Entah apa yang dapat aku katakan saat melihat sosok itu. Aku benar-benar terpaku dan tak dapat berbicara satu katapun saat aku melihatnya.

Sosok itu begitu mengerikan dan membuatku terluka. Bukan... bukan karena darah yang terus mengalir dari lehernya yang hampir putus. Bukan pula karena kulit wajahnya yang sebagian telah terkelupas.

Tapi karena sesuatu yang tak pernah aku bayangkan terjadi padanya. Aku hanya mengira bahwa hanya Evi saja yang hidupnya masih menyedihkan walau telah meninggal.

Aku melihat Maura di balik kaca mobil. Sosoknya memang lebih mengenaskan dari Evi.

Aku tak pernah mengira jika sosoknya akan semengenaskan itu. Lehernya hampir putus dan darah segar terus mengalir dari tenggorokannya. Kulit wajahnya sebagain telah mengelupas dan sebagian masih utuh. Selain itu, matanya satu keluar dan satu lagi telah hancur.

Tidak... itu belum seberapa. Aku lebih terperanjat saat melihat kepala bagian atasnya terbelah dan menunjukkan isi kepalanya.

Aku memang tak pernah melihat kondisinya sejak kejadian itu. Aku tak menyaksikan pemakamannya juga karena pihak keluarganya memang merahasiakan pemakamannya dari teman-teman KKN yang lain.

Setauku Maura tidak tinggal di kota ini, dia juga tak berasal dari kotaku. Tapi aku tak pernah tahu pasti dia berasal dari mana.

"Maura...," teriakku.

Tak ada respon dari dia, dia hanya terus mengetuk pintu dan mencoba membuka pintu mobilku. Sedang aku masih terpaku menatapnya.

"Lihat sini Di!" teriak Hendra.

Tapi aku tak menghiraukan teriakan Hendra, aku benar-benar terpaku dengan sosok Maura yang ada di hadapanku.

"Kamu harus mati Di!" kata Maura menggema.

Aku masih tak dapat merespon perkataannya. Aku terus menatapnya dengan penuh tak percaya.

Ssrreett... tiba-tiba sebuah tangan menggenggam pundakku dan menghentakannya dengan cukup keras ke belakang hingga dudukku menjadi lurus.

"Di sudah kubilang jangan lihat!" teriak Hendra sambil terus menjalankan mobilnya.

"Tapi dia Maura Hen, dia temanku,"

"Dia temanmu semasa dia hidup, bukan sekarang!"

Kata-kata terakhir Hendra benar-benar bagai petir di siang bolong. Kata-katanya begitu tepat mengenai hatiku.

"Dia temanmu semasa dia hidup, bukan sekarang!" kataku dalam hati mengulang kata-kata Hendra.

Begitu mudahnya dia mengatakan semua itu. Apakah dia tak memahami dan mengerti bagaimana perasaanku saat melihat tubuh temanku dalam keadaan seperti itu.

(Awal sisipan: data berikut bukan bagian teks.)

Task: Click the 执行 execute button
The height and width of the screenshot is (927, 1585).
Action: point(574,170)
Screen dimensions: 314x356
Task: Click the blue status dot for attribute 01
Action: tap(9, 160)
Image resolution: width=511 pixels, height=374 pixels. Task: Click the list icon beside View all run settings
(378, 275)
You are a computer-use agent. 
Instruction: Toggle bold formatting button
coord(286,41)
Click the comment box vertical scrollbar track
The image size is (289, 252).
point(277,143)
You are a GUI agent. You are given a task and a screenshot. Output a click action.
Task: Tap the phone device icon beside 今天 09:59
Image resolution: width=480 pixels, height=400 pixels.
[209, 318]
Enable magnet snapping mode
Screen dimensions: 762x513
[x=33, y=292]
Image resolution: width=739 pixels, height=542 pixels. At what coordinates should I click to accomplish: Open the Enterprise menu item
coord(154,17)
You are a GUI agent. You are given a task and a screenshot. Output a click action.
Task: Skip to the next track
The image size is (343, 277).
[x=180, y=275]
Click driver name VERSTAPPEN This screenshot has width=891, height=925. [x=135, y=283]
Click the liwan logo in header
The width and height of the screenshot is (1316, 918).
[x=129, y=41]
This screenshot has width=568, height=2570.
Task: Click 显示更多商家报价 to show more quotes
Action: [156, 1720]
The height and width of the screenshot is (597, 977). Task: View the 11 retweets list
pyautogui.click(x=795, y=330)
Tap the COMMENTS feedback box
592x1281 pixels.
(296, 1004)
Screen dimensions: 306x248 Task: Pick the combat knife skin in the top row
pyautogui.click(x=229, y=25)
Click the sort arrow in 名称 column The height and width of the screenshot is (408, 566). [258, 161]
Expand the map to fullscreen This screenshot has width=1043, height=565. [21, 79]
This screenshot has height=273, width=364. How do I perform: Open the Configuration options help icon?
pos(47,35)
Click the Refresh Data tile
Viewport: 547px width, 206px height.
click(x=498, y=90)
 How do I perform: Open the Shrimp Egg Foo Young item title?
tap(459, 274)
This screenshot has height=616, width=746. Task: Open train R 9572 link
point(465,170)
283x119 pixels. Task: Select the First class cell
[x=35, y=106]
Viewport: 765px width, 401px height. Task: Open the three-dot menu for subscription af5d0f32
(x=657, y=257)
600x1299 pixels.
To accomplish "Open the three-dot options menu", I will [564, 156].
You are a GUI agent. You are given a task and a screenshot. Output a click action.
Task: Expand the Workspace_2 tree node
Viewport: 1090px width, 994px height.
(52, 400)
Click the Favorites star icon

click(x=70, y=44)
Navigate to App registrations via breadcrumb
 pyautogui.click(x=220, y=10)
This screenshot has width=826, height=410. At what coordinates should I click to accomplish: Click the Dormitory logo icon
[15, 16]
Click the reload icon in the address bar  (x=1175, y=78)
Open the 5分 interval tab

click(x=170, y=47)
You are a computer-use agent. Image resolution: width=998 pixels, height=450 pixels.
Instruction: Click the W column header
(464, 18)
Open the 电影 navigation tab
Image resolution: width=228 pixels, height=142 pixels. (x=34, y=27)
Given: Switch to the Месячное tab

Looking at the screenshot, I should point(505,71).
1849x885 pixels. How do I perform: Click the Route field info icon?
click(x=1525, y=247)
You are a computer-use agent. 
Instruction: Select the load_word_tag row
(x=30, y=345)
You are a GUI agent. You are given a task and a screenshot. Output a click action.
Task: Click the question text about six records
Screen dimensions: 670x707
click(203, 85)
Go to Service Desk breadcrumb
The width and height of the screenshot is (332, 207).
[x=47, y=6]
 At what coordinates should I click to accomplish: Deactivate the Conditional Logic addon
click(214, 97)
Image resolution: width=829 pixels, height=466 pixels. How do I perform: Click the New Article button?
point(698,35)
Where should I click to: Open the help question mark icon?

"Turunkan aku di sini Hen!" kataku kepada Hendra.

"Kenapa?"

"Untuk apa aku bersama orang yang tak bisa mengerti perasaanku?"

"Di... bukan maksud aku seperti itu..."

"Lalu apa? Kamu bilang Maura bukan temanku,"

"Di... pahami kondisinya saat ini!"

"Aku gak peduli, aku mau turun,"

Alih-alih aku meminta berhenti, tapi Hendra malah menjalankan mobilnya dengan semakin cepat. Dia sungguh tak menghiraukan semua perkataanku.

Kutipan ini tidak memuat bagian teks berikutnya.